Two recent articles reminded me of how pervasive the meme is becoming that agents are going to kill SaaS. The argument goes that centralised software services are too constraining with their one-size-fits-all feature sets and that LLM-based agents will soon be both faster to deploy and more adaptable to the ever-changing dynamics of your local environment.

There is some truth to that, agentic systems can handle the messiness of our probabilistic world in a way traditional software can’t. But the details are critical; SaaS can be agentic. In fact, many of the personal assistants emerging from big tech and challengers are delivered via calls to remote agent chains using LLMs that are too big to run locally. Smaller models are getting smarter and migrating to local devices, so local assistants, along with a wide array of other agentic processes, may still move behind the firewall eventually. But it is very unlikely that remote software services are going to disappear altogether. Many of them will simply become agentic systems delivered as a remote service, which is still a form of software as a service.

Agentic system primer

First, for the uninitiated, here is a very brief primer on agentic systems. Skip to the next section if you’re already comfortable with this.

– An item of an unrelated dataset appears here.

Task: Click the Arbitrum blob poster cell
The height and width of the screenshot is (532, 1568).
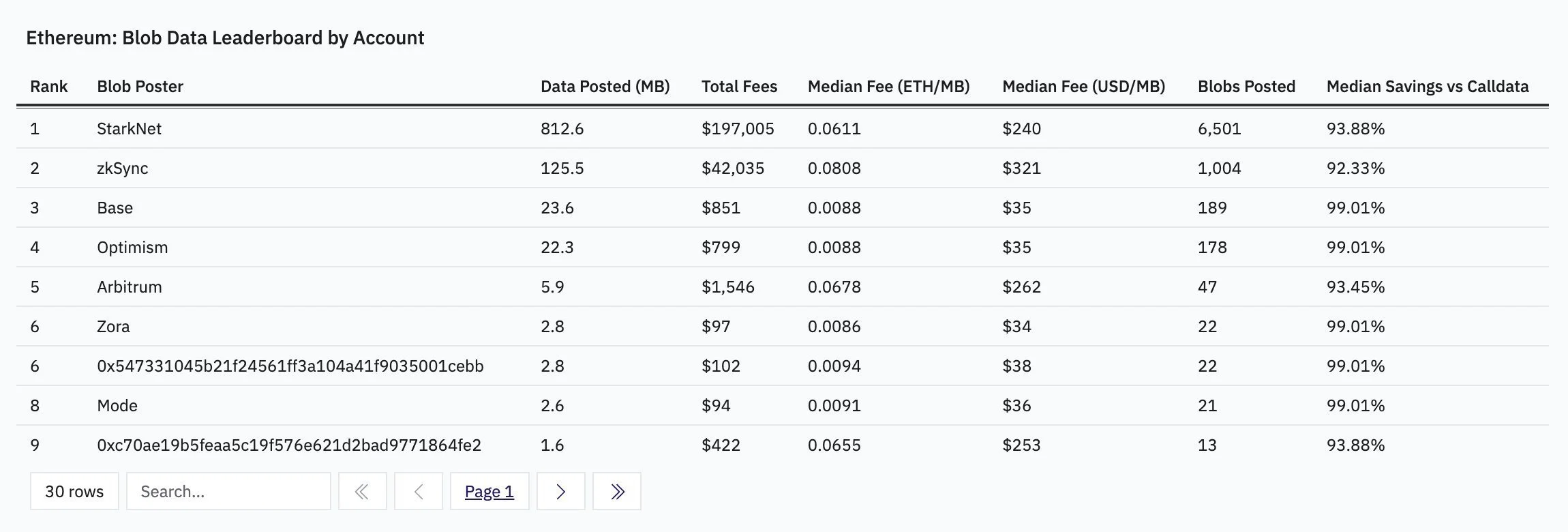Action: coord(129,287)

A large language model takes text in and produces some text as output. Multimodal models extend the inputs and outputs to audio and visuals. This very general capability to generate large documents of sensible-sounding text from your inputs means you can ask an LLM to come up with almost anything you can represent as text. That could be some simple marketing message or a very detailed plan for achieving almost anything.

The chain of thought is a technique that has now pierced the public veil. You append ‘think step by step’ to the end of your request, and the LLM will return a list of intermediate steps that lead to the final answer. There are many variants of this, such as the tree of thought that generates multiple potential paths to an answer and selects the best one. Recently, people have started doing additional post-training of models to teach them to perform this extra ‘reasoning’ automatically. These are the ‘thinking’ models like O1, O3, Gemini Thinking and Deepseek R1, though ‘thinking’ versions of models are not necessarily required. The chains of steps toward some goal that LLMs produce can also be used as plans for interacting with the world to find a solution.

If you can get an LLM to produce a list of steps to achieve something, you can get it to orchestrate complex processes. For example, let’s say you have a question like, ‘How many mayors are there in Brazil?’. You’re looking for the most up-to-date answer, and while the very large models were probably trained on all the website data that has that information, they were also probably trained many months before you asked the question, and the world may have changed since then. To get up-to-date information, we can leverage this step-by-step thinking with additional calls to what are generally referred to as ‘tools’.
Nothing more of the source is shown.